Para bancar os custos da viagem e da participação no evento, Leo conta com o apoio dos milhares de seguidores que tem nas redes sociais e organizou uma vaquinha virtual. Afinal, os organizadores da RAAM exigem carros de apoio e o acompanhamento de médicos e outros profissionais. Além disso, é preciso pagar passagens aéreas, hospedagens e alimentação para toda a equipe.

No mundo em que façanhas individuais ecoam através das redes sociais e inspiram uma geração, Leo está derrubando barreiras e escrevendo a própria história enquanto supera desafios e angaria uma legião de amigos pelas estradas com sua atitude e carisma.

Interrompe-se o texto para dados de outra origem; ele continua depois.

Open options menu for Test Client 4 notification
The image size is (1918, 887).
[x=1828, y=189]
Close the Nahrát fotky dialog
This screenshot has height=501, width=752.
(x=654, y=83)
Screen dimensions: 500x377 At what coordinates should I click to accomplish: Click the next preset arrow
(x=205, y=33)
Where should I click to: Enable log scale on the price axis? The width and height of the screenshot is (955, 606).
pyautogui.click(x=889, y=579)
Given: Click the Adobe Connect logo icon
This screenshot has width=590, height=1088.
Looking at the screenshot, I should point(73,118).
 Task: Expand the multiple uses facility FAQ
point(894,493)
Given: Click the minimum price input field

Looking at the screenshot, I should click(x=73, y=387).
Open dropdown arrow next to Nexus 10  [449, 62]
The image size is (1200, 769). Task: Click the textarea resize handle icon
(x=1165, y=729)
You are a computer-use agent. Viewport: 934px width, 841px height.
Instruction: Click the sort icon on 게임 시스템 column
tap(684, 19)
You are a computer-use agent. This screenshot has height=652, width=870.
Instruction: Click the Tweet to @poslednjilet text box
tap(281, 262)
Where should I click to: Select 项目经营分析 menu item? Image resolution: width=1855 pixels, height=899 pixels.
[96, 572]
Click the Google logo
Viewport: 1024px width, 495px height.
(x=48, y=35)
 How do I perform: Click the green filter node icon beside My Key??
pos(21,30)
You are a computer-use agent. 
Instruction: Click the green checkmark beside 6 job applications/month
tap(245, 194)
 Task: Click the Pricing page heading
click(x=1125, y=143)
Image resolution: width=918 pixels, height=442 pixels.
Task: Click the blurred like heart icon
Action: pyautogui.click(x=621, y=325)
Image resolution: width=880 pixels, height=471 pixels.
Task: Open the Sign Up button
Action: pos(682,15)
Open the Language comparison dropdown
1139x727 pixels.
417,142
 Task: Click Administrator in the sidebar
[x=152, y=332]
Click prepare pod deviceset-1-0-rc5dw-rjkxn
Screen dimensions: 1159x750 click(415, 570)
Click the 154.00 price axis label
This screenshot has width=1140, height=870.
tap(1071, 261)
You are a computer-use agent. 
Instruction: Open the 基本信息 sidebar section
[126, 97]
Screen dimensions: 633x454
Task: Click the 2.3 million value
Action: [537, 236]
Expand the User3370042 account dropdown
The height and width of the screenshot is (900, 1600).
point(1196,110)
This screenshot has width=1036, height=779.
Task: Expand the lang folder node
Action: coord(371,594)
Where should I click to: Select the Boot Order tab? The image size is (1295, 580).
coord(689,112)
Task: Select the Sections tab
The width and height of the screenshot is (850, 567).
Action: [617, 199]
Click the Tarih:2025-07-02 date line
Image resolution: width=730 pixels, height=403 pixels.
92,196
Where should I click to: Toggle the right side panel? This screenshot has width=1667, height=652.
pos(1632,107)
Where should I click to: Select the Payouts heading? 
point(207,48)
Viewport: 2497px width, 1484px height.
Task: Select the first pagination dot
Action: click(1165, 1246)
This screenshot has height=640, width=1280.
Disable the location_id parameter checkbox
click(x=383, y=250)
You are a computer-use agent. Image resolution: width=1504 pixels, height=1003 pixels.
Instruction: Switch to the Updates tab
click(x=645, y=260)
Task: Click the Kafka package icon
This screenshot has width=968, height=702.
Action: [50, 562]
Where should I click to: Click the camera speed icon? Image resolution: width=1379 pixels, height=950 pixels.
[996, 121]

Assim como na “jornada do herói”, o ciclista maranhense partiu de seu mundo comum para viver aventuras e superar inquietações numa odisseia intercontinental.

Porém, antes de retornar para casa mudado, como preconiza a narrativa, Leo está transformando o mundo e inspirando pessoas não apenas com palavras, mas com ações. Ou melhor, com pedaladas. No livro dos exploradores modernos, Leo Pedalando pelo Mundo será, certamente, um dos maiores protagonistas.